Gauging crowd sentiment has traditionally been a challenge. Our client wished to develop a system for analyzing audio from public gatherings and understanding the crowd vibe. To address this, we at BayRock Labs helped the client develop a data-driven solution using machine learning. By analyzing audio from public gatherings, the system deciphered crowd vibe through factors like gender and music, empowering organizers to create a more immersive experience.
Pilot Testing with Nightlife Venues
The models were successfully tested with audio data collected from real-world nightlife venues.
Improved Event Organization
By tailoring the experience to the identified audience demographics and preferences (e.g., music selection, lighting), event organizers witnessed a significant decrease in audience dissatisfaction.
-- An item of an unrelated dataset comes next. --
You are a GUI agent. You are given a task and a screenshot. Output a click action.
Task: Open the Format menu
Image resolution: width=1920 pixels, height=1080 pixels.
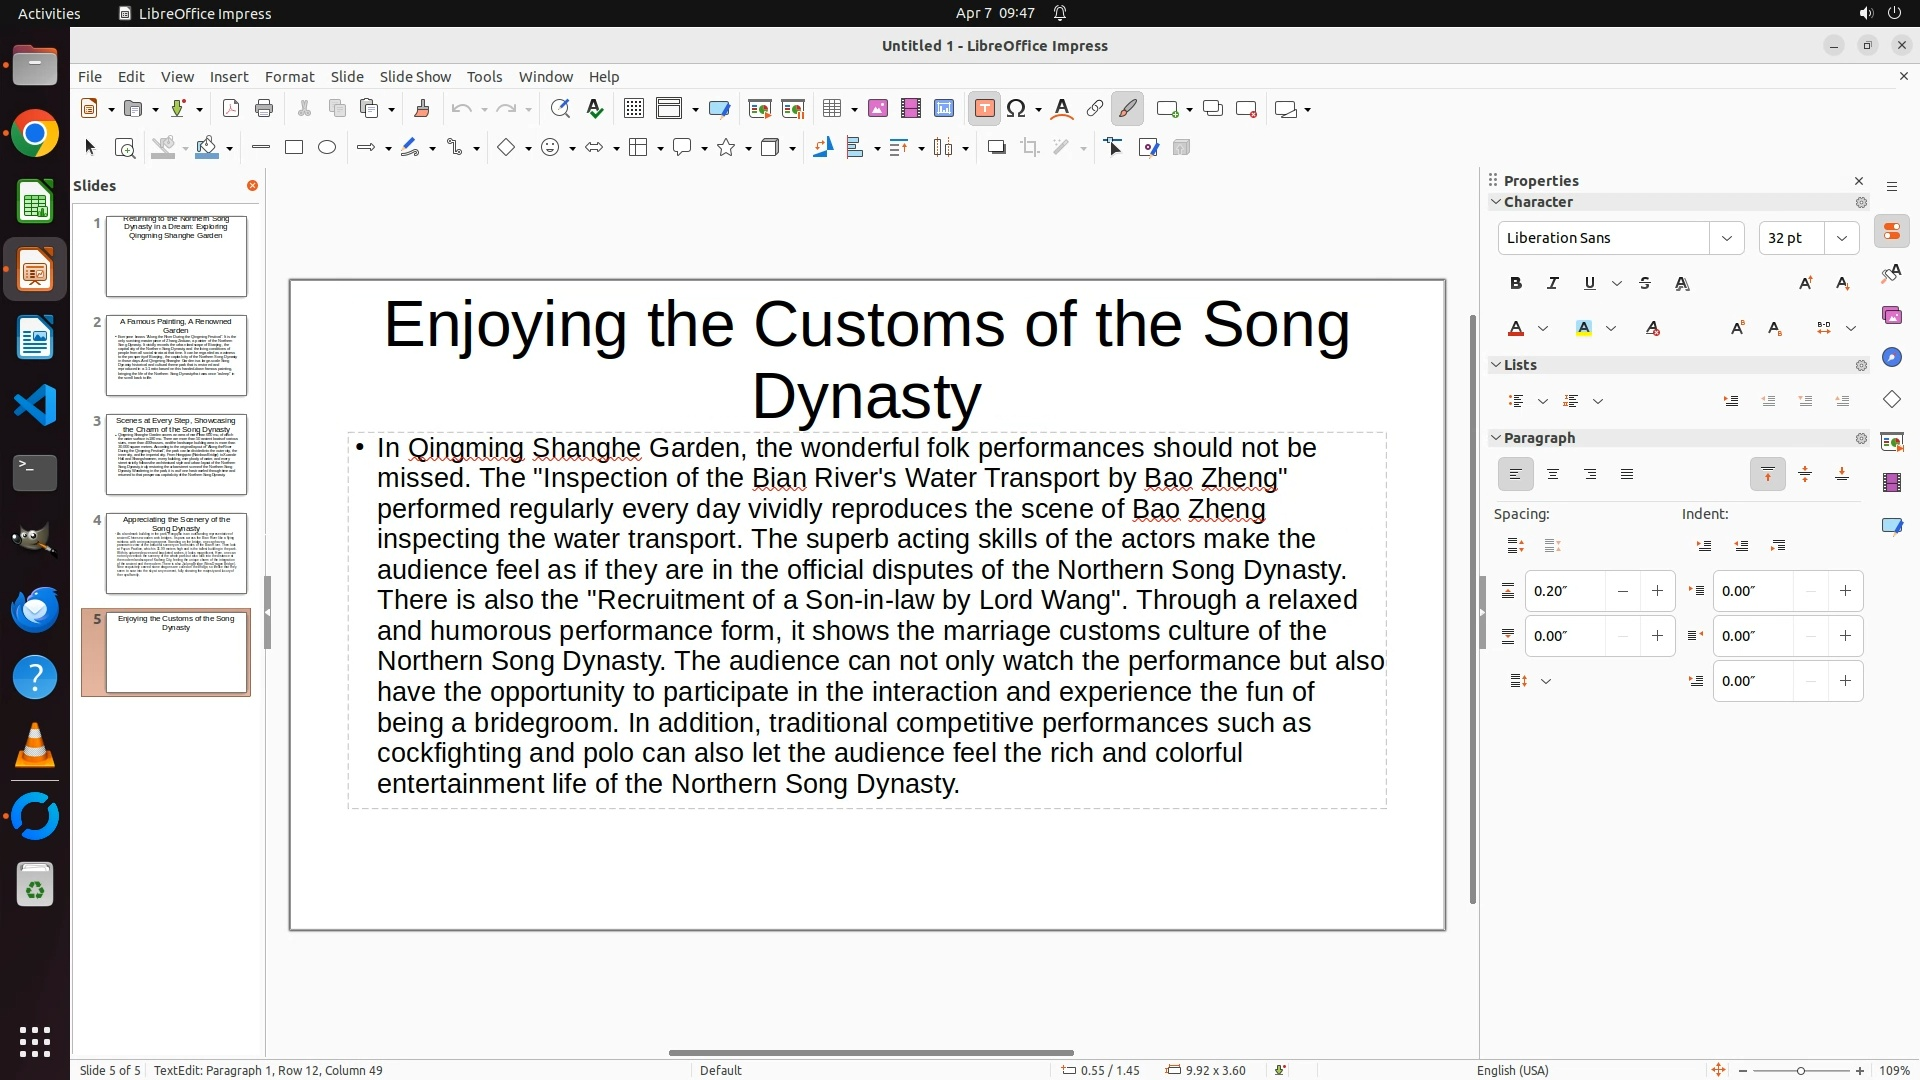click(x=289, y=77)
Enhanced Audience Engagement
Utilizing insights from the music identification model, organizers could select music that resonated with the crowd, leading to a more engaged and interactive audience.
By analyzing both the gender distribution (e.g., identifying a crowd skewed towards a specific gender) and the background music (e.g., recognizing high-energy dance music), the system provided valuable insights into the overall demographics and mood of the audience.
Trained on a massive dataset (> 1 million) of labeled audio recordings with voices of various genders. Employs a Random Forest Classifier to identify speaker gender distribution within the crowd audio with high accuracy.
Leverages AcoustID, an open-source audio identification service within the Azure cloud platform. Trained on a comprehensive music library to recognize different musical genres and styles.